ASSIGNMENT ▸
Reproduce the lines of the listing below, from the line containing "Identify the location of tile-operating-margin: Operative" through the line containing "(858, 539).", inclusive, leaving out the pictures.
___ RECORD SET ___
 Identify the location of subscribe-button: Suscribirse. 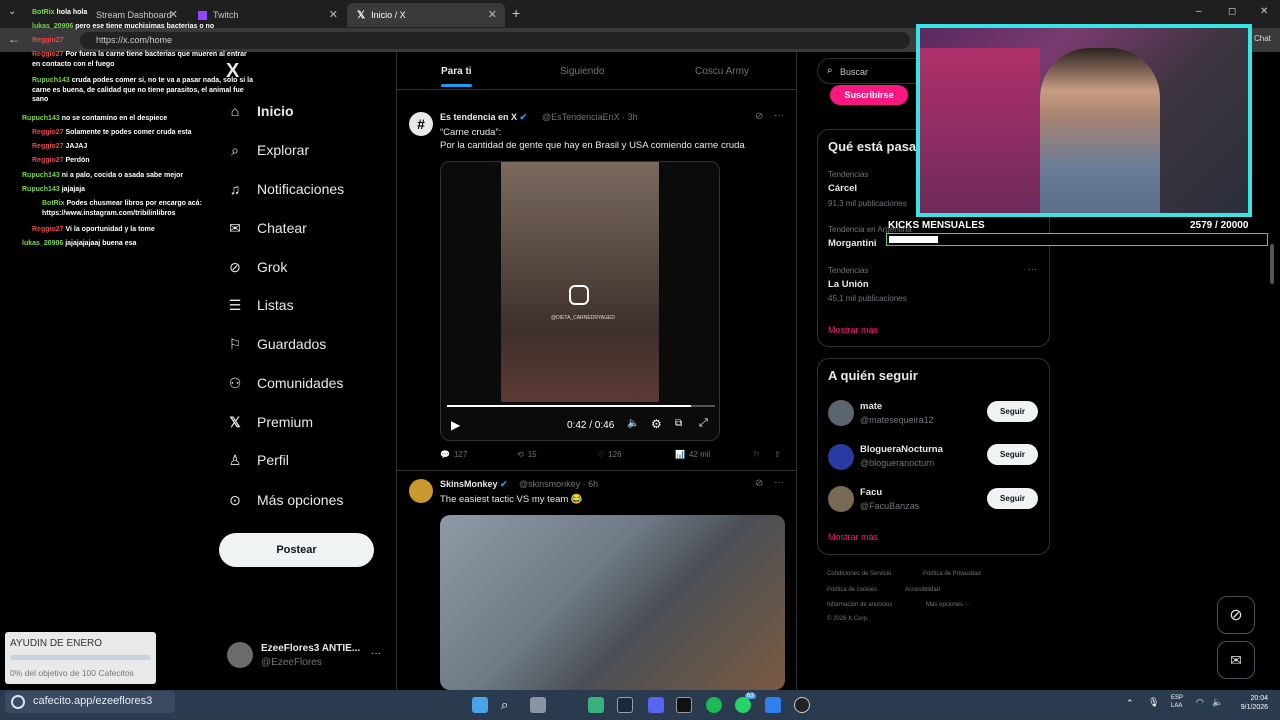
(869, 95).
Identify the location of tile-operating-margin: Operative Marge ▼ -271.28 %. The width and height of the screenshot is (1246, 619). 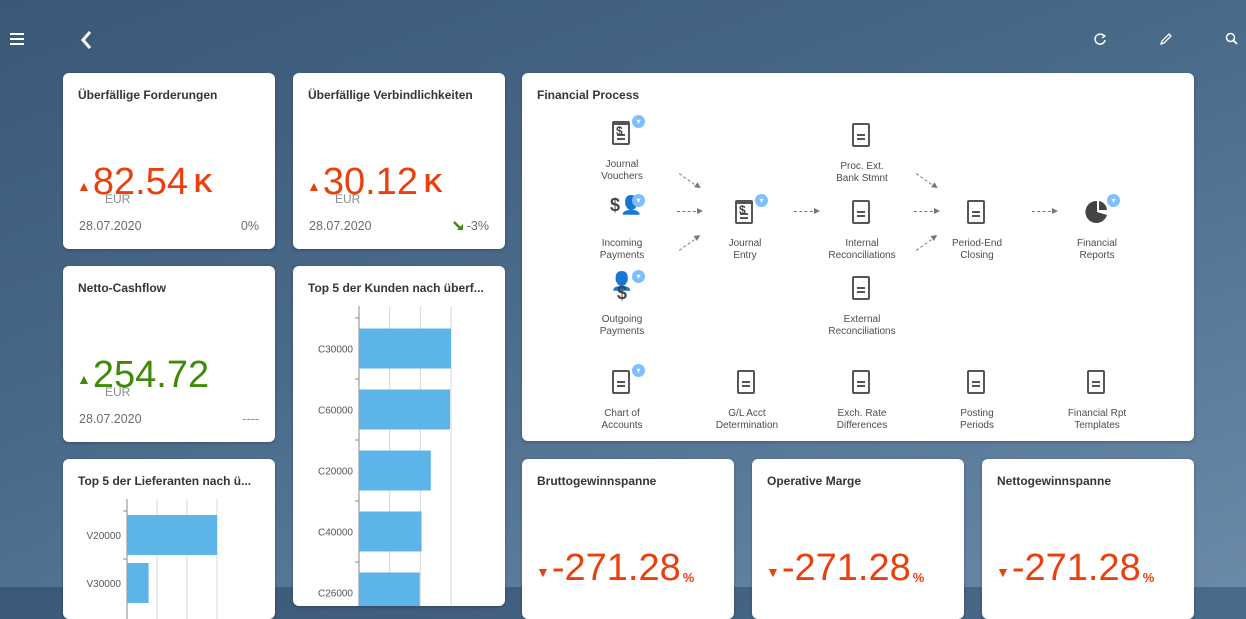
(858, 539).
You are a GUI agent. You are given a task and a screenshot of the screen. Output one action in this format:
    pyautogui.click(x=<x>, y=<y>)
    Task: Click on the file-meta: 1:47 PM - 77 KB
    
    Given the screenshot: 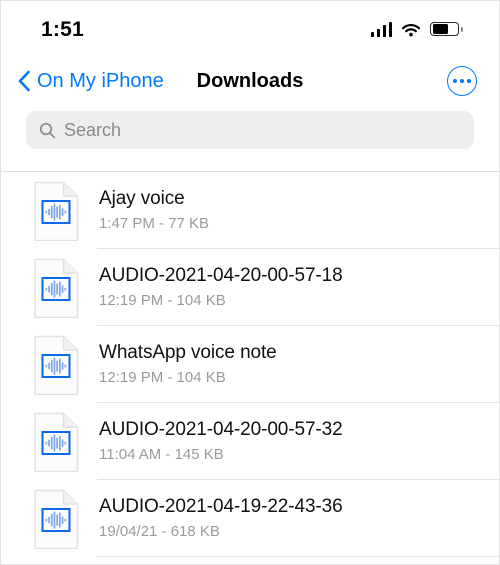 What is the action you would take?
    pyautogui.click(x=154, y=224)
    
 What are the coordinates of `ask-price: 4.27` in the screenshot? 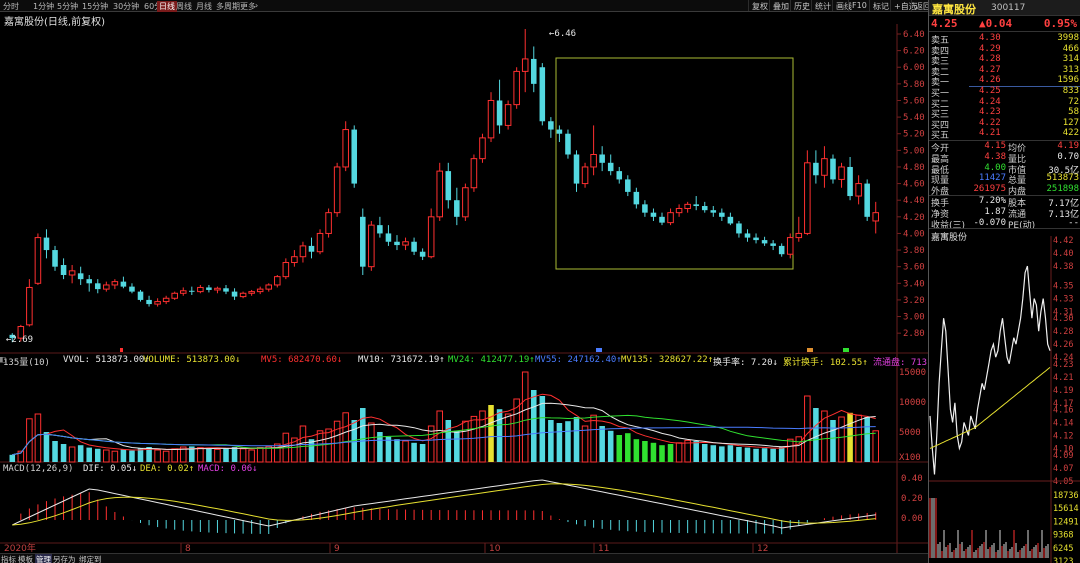 It's located at (990, 70).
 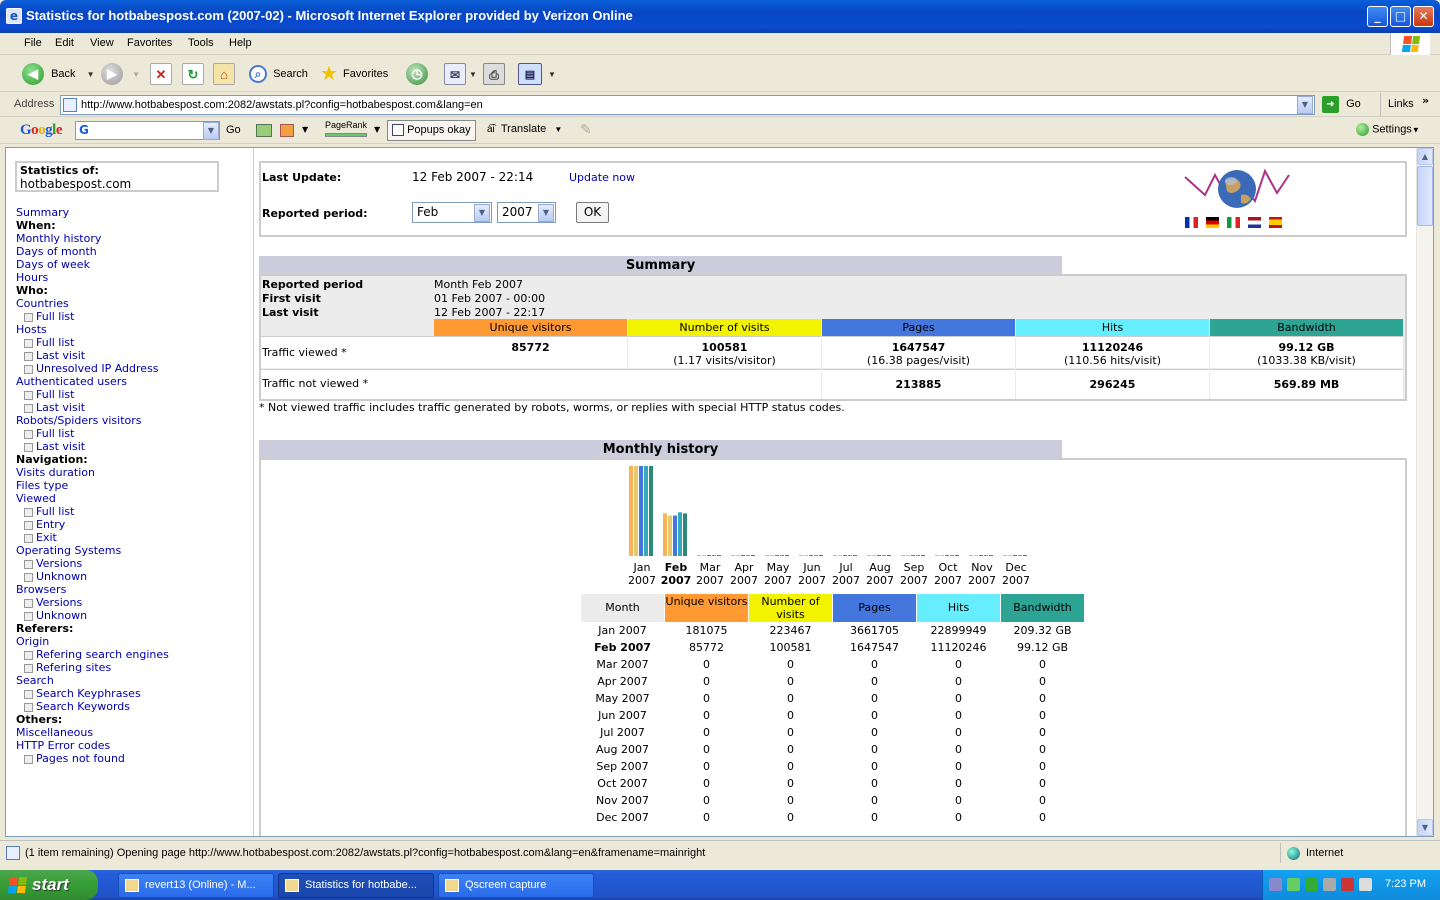 What do you see at coordinates (1425, 828) in the screenshot?
I see `scroll-down-icon: ▼` at bounding box center [1425, 828].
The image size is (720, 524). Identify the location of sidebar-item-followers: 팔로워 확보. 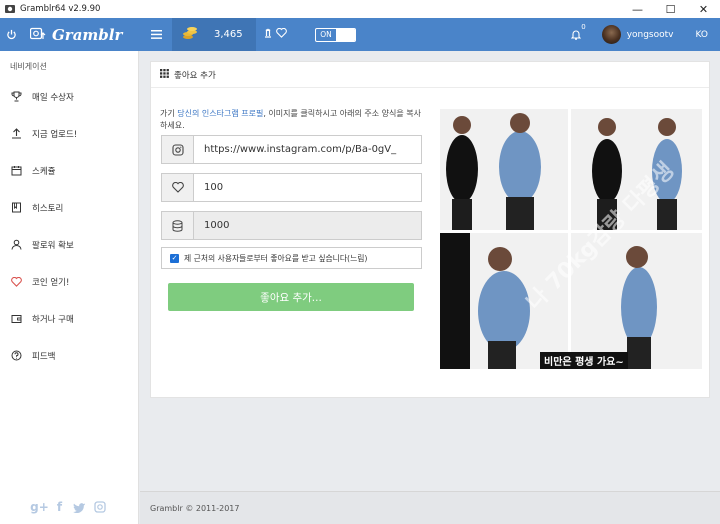
(69, 244).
___
ANSWER BOX ▸
Identify the location of tile-operating-margin: Operative Marge ▼ -271.28 %. The width and height of the screenshot is (1246, 619). 
(858, 539).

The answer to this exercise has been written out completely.